Whether it is fishing, forestry, farming, mining or manufacturing, the people who live in each particular environment have received a mark of character unique to the individuals and communities of each region.
Of course, Justin Trudeau was not the only one to resort to abstractions in defining Canada on its 150th Anniversary.
Former Prime Minister Stephan Harper also got in the game with an open letter to Canadians with language no less abstract than Trudeau’s but considerably more florid.
Harper’s letter began:
Dear Fellow Citizens, As we mark the sesquicentennial of our Confederation, we as Canadians should stop to reflect upon how fortunate we are. In an era of unprecedented global wealth and opportunity, there is simply no better place to live.

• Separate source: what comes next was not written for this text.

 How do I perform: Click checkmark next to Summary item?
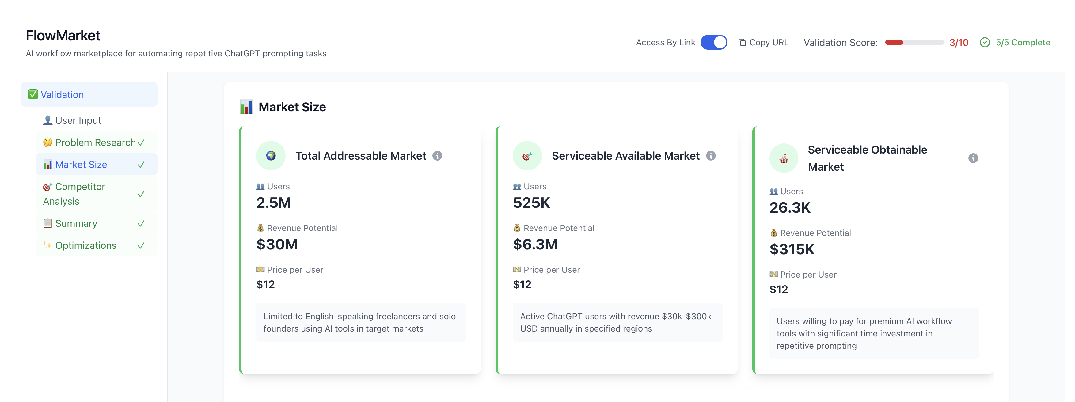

Again statements that deliver nothing tangible: fortunate, wealth, opportunity and “simply no better place to live.”
True or not, these unsubstantiated platitudes tell us nothing about Canada, they tell us nothing about the cities, towns and communities we inhabit and like Trudeau’s they fail to express any galvanizing emotion.
Listening to Harper one would think that Canada was a prosperous corporation where all citizens should be grateful and happy to live within the gates of its compound.
Listening to the current prime minister one might think that Canada was founded on the principals of urban liberalism when in fact it was established primarily on rural communalism, on shared challenges and cooperation, with each region presented with its own unique challenges and its own particular rewards.